▸ Extracted records

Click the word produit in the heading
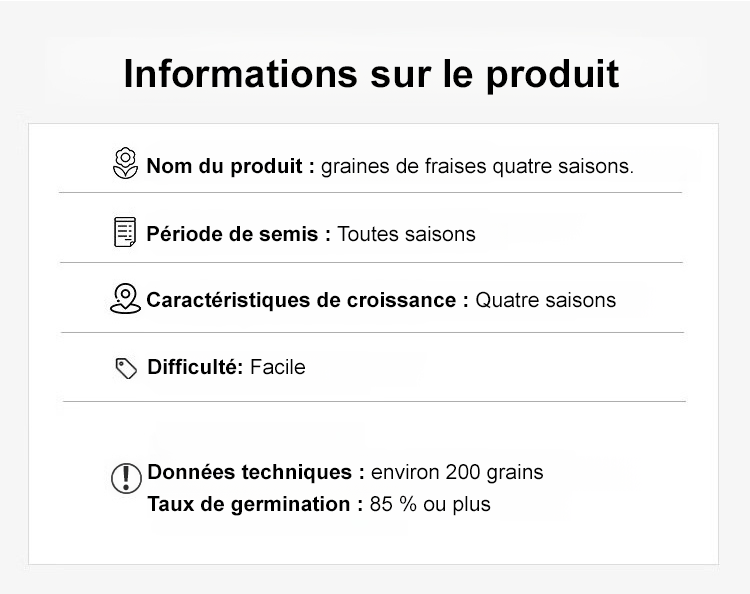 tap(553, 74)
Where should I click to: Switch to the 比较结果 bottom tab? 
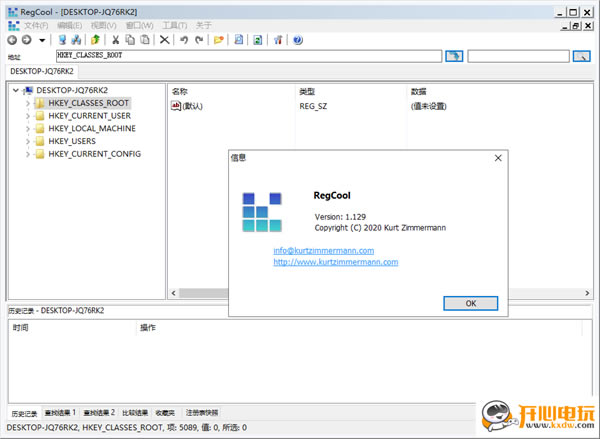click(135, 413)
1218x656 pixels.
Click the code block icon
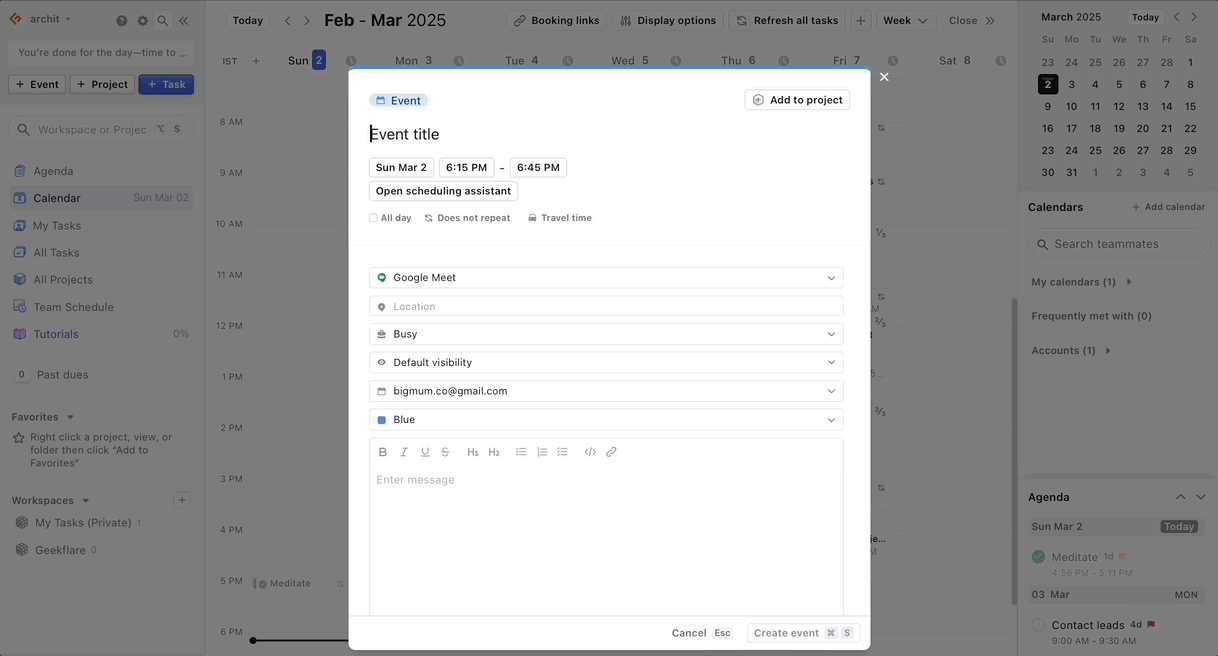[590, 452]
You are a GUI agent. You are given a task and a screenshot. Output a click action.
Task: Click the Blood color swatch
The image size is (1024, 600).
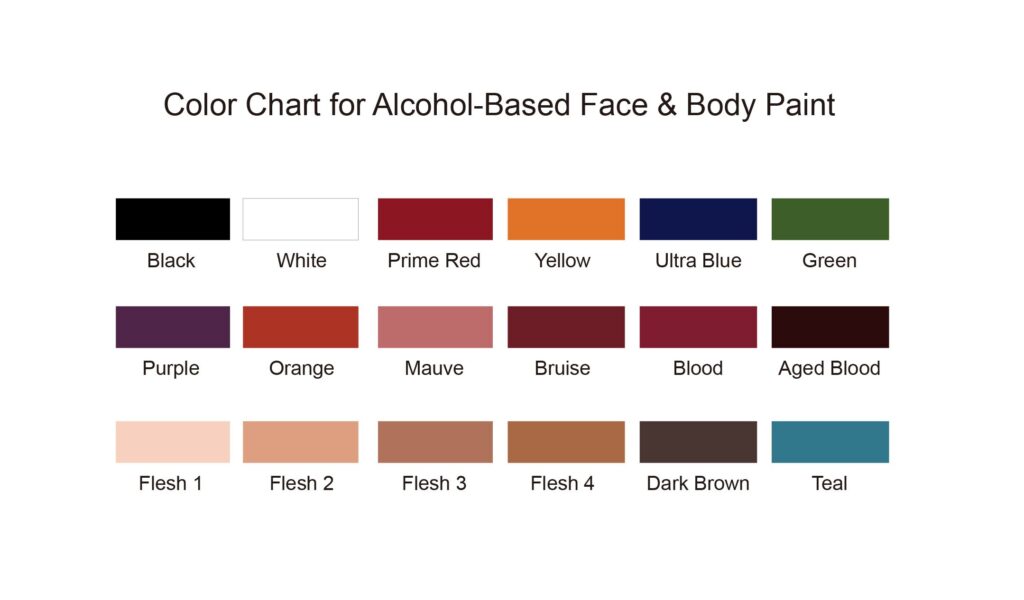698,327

--

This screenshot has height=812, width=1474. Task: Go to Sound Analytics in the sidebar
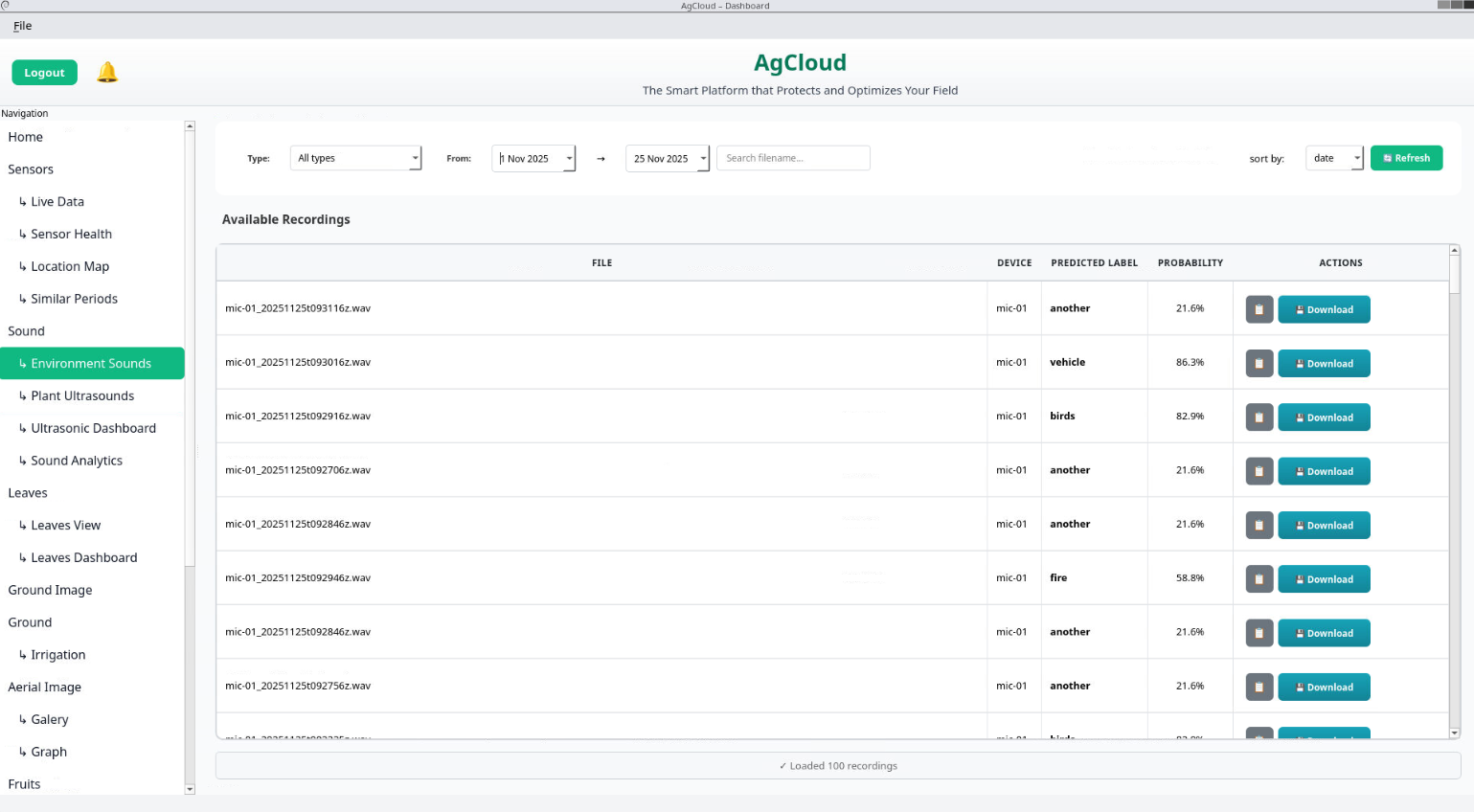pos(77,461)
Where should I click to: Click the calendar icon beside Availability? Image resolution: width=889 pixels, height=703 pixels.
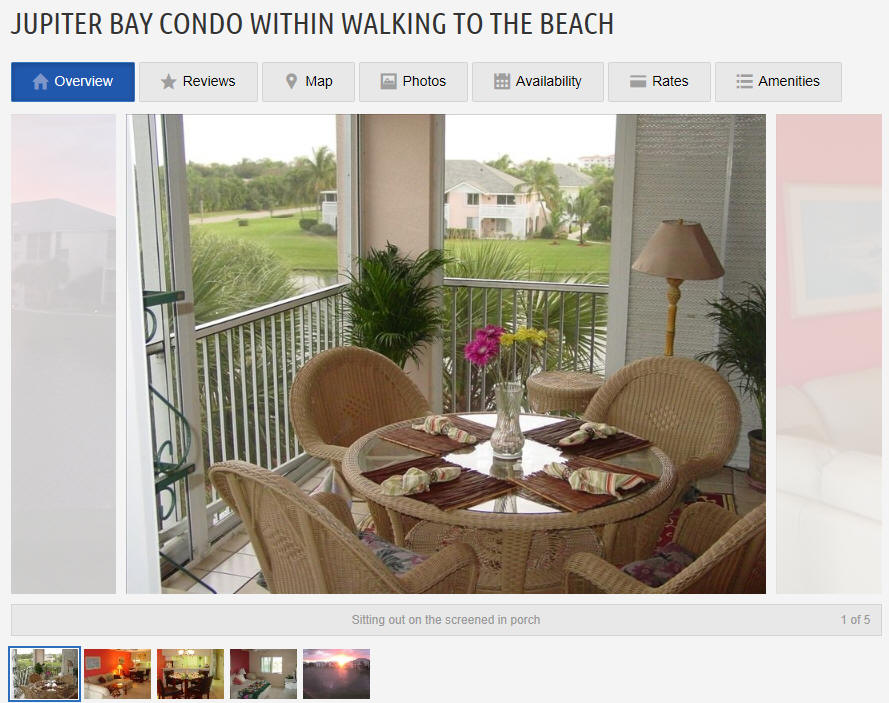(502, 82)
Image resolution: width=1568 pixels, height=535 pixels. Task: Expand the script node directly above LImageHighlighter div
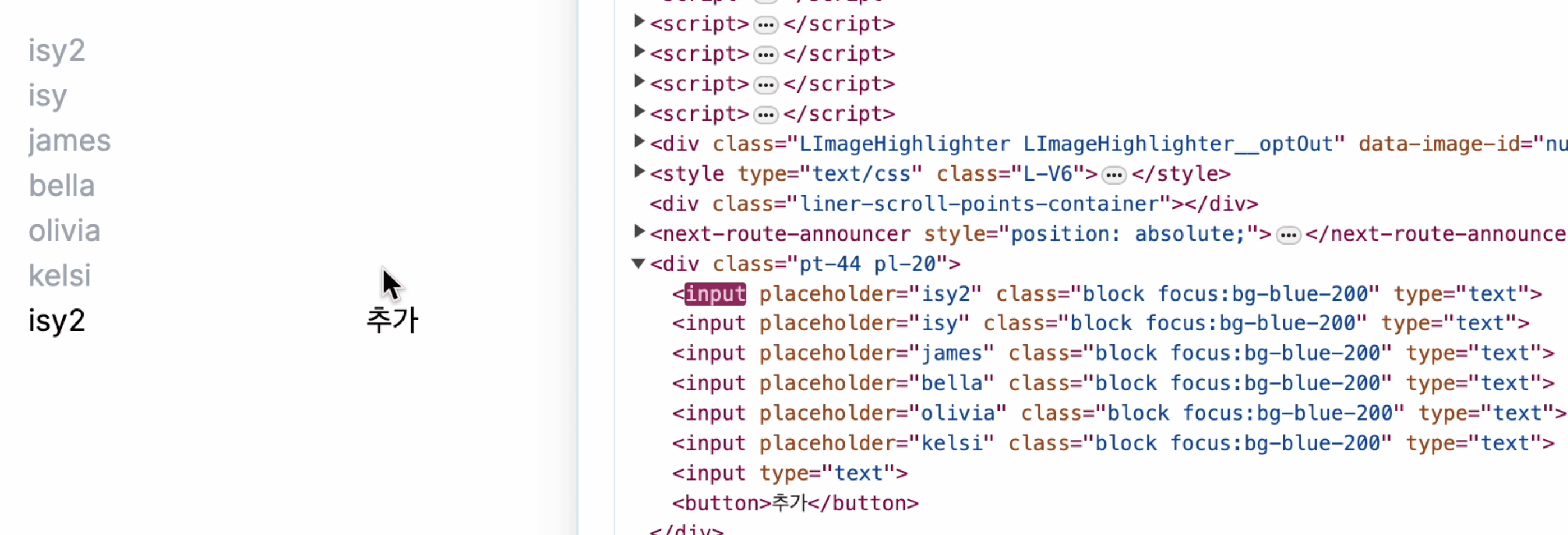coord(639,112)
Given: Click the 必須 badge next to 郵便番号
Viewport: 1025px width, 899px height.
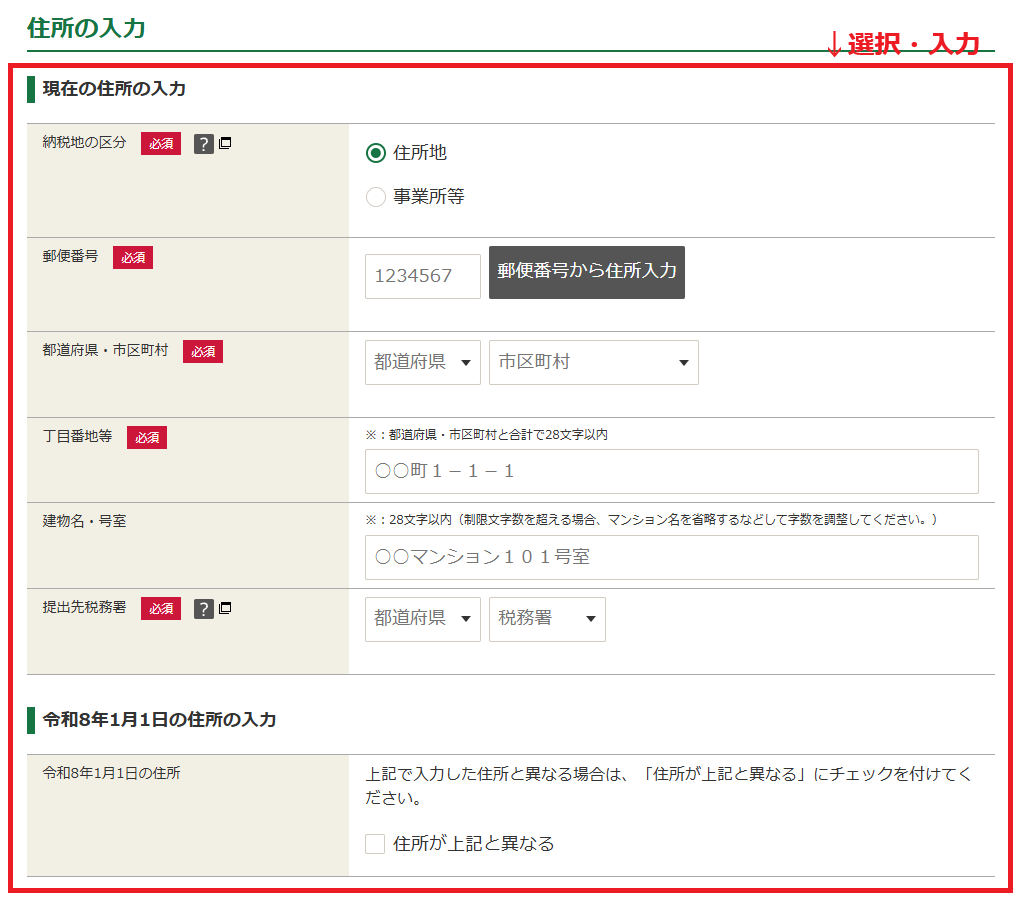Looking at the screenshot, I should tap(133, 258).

...

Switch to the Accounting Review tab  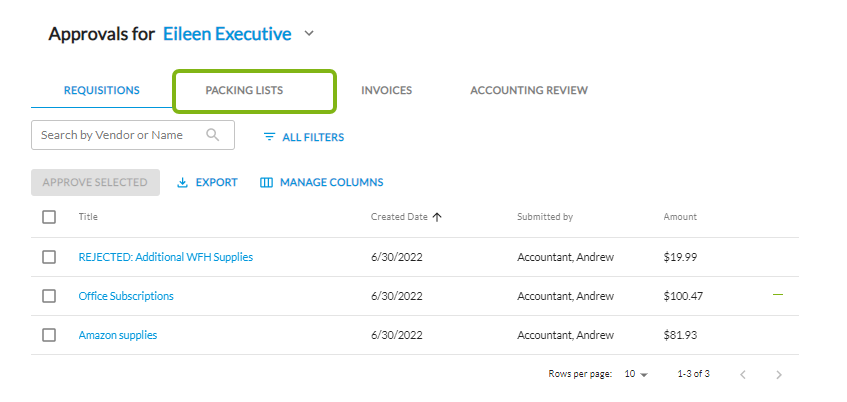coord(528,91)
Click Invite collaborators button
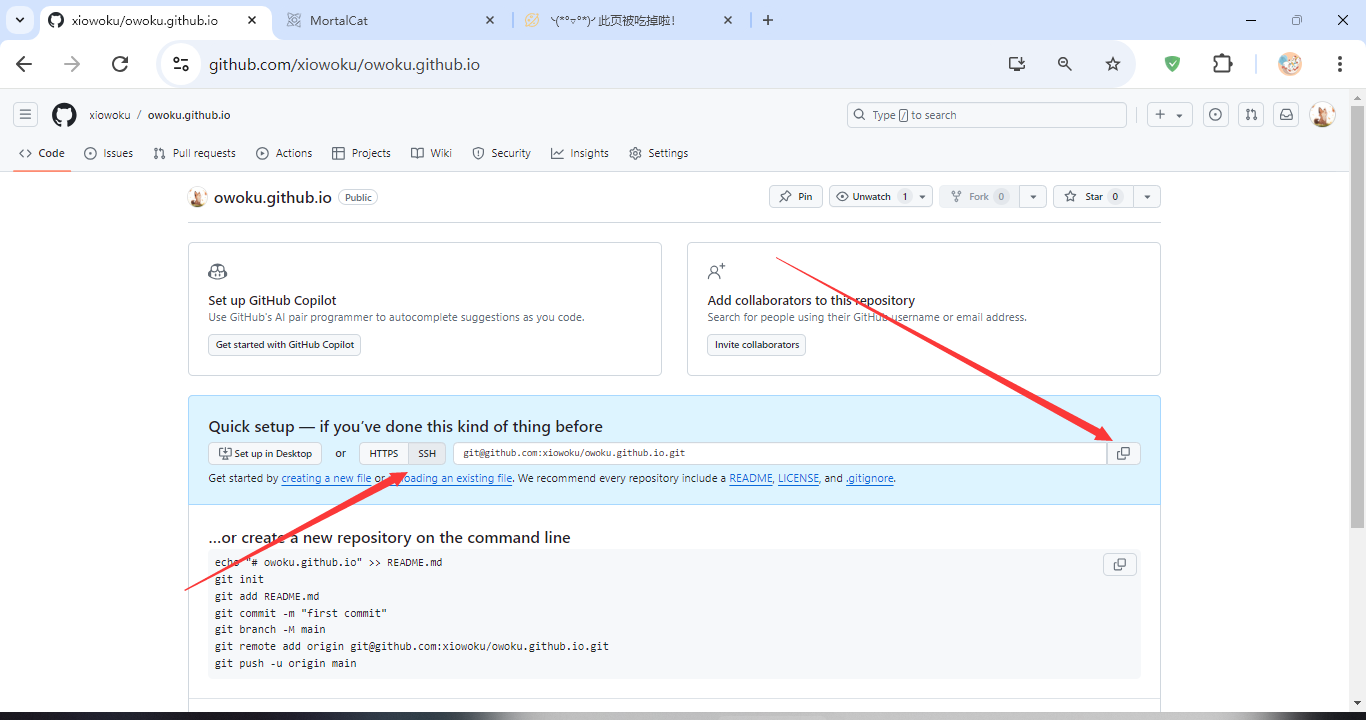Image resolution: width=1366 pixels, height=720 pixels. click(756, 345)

▸ What the exercise asks
Write out, word for word, the stretch of entries that begins at the line with "Click the word produit in the heading" and ends at the line with "Task: Click the Blood color swatch". Pictures do not belong in it.

▸ Worked solution
Click the word produit in the heading
 tap(553, 74)
Where should I click to: Switch to the 比较结果 bottom tab? 
click(135, 413)
1218x656 pixels.
Click the code block icon
[590, 452]
You are a GUI agent. You are given a task and a screenshot. Output a click action.
Task: Click the Blood color swatch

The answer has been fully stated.